2 In a similar US decision, Cook v. Rockwell International Corp., Nos. 08-1224, 08-1226 and 08-1239, FindLaw (US 10th Cir., Sept. 3, 2010), the owners of property near the former Rocky Flats Nuclear Weapons Plant filed a class action against the facility’s operators alleging nuisance arising from the release of plutonium particles onto their properties.  The plaintiff class was successful at trial and was awarded $929 million.  The defendants in turn appealed the judgment successfully.
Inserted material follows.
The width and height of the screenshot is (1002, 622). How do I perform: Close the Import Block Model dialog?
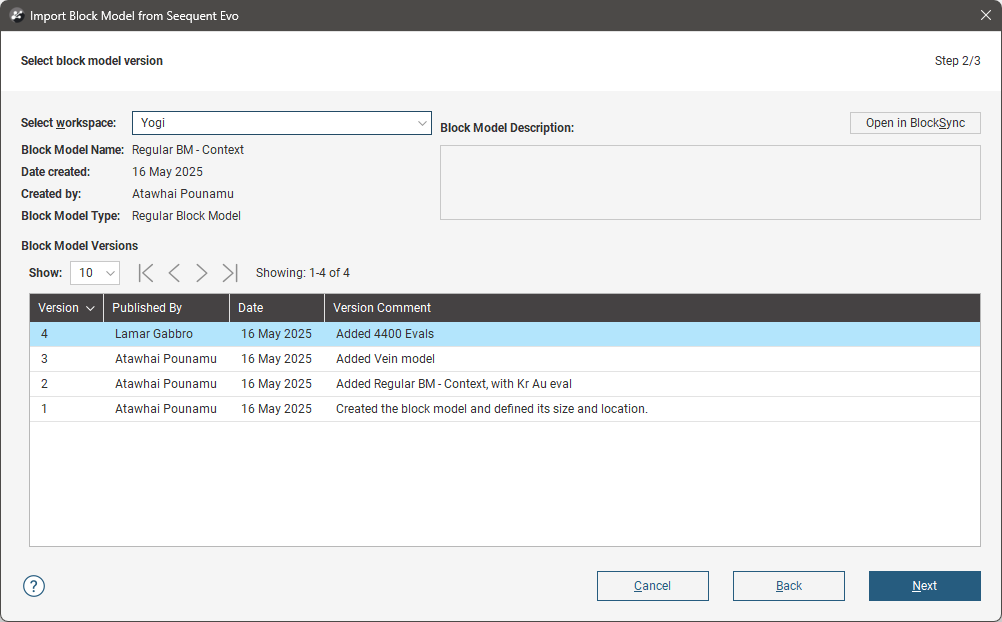985,16
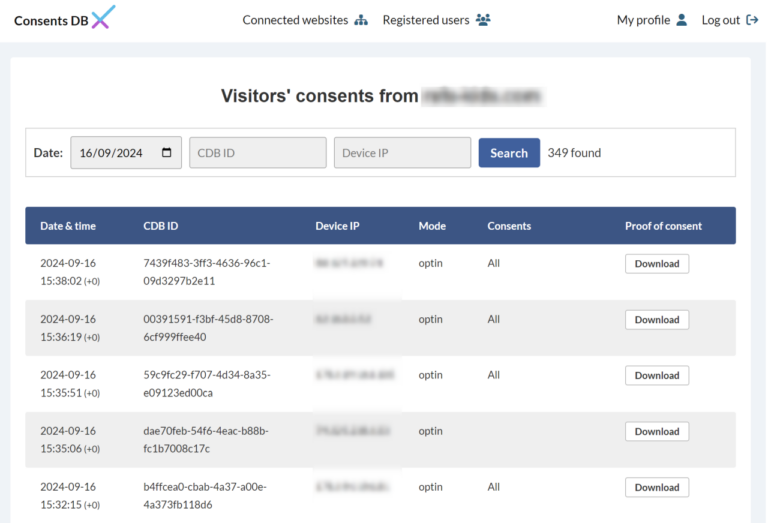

The appeal court held that under Colorado law, a plaintiff asserting a nuisance claim must establish an “interference” with the use and enjoyment of his property that is “substantial” and “unreasonable”.  While the court held that the jury was entitled to find “interference” due to the presence of radioactive contamination, the inquiry does not end there. To establish a nuisance, interference must be both “substantial” and “unreasonable”.  It is “substantial” if it would have been offensive or caused inconvenience or annoyance to a reasonable person in the community.  It is “unreasonable” when the jury determines so, having weighed the gravity of the harm and the utility of the conduct causing that harm.  The appeal court concluded that where the interference is in the form of anxiety or fear of health risks, it is neither “substantial” nor “unreasonable”, unless that anxiety is supported by some scientific evidence.

3 In 1989 the Supreme Court of Canada unanimously recognized Ryland v. Fletcher in Tock v. St. John’s Metropolitan Area Board, 1989 CanLII 15 (SCC).  This was acknowledged by the Court of Appeal in the Smith v Inco case, but issues remain as to its real application as a distinct tort.